Prepare now for cedar fever

Cedar fever is on the way, and ADC allergists say now is the best time to prepare.


From mid-December to early March, Central Texas is blanketed in cedar pollen from the ashe juniper. Ashe juniper is an evergreen shrub native to the south central US and northeastern Mexico, and is often mistaken for mountain cedar.  Its pollen is potent — often causing allergy sufferers to complain of “Cedar Fever.”

Symptoms of cedar fever

  • Irritated Itchy eyes
  • Itchy nose
  • Sinus congestion, sneezing
  • Usually clear mucus

ADC Allergist and Immunologists Dr. John VIllacis and Dr. Scott Oberhoff often tell their patients that avoiding pollen when you can is the first way to reduce allergy symptoms.
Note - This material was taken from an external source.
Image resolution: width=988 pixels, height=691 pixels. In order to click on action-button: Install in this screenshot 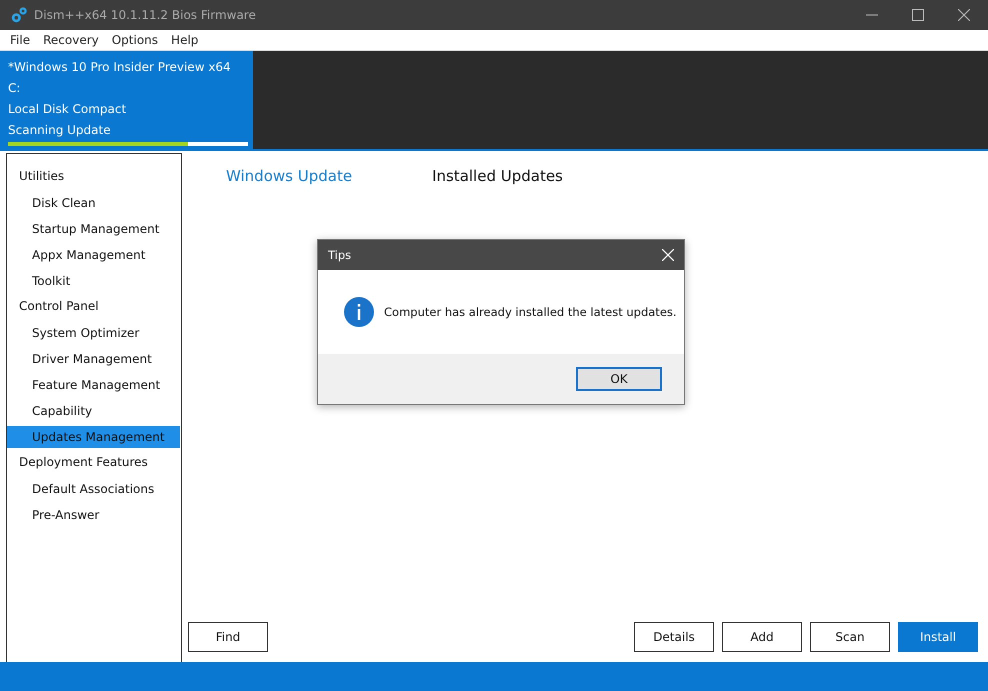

But ashe juniper can create a massive amount of pollen over the winter months, and avoiding it can be extremely difficult.

How to reduce cedar fever symptoms

What can you do other than staying indoors for three months?

  • Take action around the house
    Change your bed sheets once a week and try to keep animals outside of the home, especially the bedroom; Change the central AC/heating filter at the beginning of the cedar season.
  • Visit your allergist
    Board-certified allergists can discuss what medications are needed and if you are a candidate for allergy shots.
  • Get your allergy shots
    Allergy shots have been proven to be highly effective against most allergens.  While they may not make you 100 percent symptom free, they can reduce your suffering by a good margin.
  • Start medications early
    This is key. Begin taking allergy medications at least four to six weeks prior to cedar season and continue the through the duration of the season.

If you know you are sensitive to cedar pollen, Dr. Oberhoff says now is the time to begin medications in Central Texas. Cedar season is right around the corner, and it’s best to stay ahead of it so it doesn’t knock you out.